----- Data for this task -----

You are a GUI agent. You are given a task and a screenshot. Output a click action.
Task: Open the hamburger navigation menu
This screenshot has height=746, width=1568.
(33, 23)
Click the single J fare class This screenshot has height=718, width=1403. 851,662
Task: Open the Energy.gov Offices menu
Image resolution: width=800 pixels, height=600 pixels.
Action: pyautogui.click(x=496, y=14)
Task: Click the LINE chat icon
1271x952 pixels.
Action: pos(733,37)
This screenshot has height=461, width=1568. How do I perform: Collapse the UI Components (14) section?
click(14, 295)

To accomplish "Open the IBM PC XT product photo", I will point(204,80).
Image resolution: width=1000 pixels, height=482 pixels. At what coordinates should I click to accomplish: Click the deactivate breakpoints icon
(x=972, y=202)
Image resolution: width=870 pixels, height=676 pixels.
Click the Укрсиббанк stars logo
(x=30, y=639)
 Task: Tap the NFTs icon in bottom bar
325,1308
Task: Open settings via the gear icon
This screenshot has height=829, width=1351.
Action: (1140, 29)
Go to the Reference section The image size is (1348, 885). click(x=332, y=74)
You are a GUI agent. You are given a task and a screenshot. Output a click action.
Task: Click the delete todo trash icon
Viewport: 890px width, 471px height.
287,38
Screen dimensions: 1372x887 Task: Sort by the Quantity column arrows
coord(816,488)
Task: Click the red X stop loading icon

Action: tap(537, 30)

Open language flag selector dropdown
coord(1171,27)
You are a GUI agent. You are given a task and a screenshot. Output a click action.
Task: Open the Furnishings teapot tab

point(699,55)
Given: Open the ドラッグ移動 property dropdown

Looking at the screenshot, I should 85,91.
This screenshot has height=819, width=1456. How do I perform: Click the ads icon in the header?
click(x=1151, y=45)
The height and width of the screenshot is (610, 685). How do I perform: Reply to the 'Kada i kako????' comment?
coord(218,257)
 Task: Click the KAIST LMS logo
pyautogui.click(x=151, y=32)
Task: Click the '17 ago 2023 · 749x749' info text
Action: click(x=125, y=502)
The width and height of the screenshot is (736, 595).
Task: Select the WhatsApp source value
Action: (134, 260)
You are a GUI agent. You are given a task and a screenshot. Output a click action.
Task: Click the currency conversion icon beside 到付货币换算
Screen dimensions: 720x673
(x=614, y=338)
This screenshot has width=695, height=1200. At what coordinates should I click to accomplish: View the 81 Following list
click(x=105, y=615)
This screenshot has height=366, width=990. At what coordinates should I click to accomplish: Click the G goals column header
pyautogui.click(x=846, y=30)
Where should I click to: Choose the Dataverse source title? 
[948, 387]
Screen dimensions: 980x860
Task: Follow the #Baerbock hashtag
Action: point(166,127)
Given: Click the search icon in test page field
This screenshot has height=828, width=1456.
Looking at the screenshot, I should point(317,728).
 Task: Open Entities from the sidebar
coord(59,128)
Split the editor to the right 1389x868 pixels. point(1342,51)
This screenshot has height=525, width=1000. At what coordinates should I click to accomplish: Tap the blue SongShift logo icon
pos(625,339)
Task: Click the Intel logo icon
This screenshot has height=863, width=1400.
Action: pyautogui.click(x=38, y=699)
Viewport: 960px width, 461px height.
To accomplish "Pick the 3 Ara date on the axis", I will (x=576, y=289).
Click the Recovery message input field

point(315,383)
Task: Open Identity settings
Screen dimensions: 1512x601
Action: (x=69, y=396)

-----

» What to work on
Lines above with the string "settings" need to be found and copied.

» Written reply
Task: Open settings via the gear icon
Task: Open Identity settings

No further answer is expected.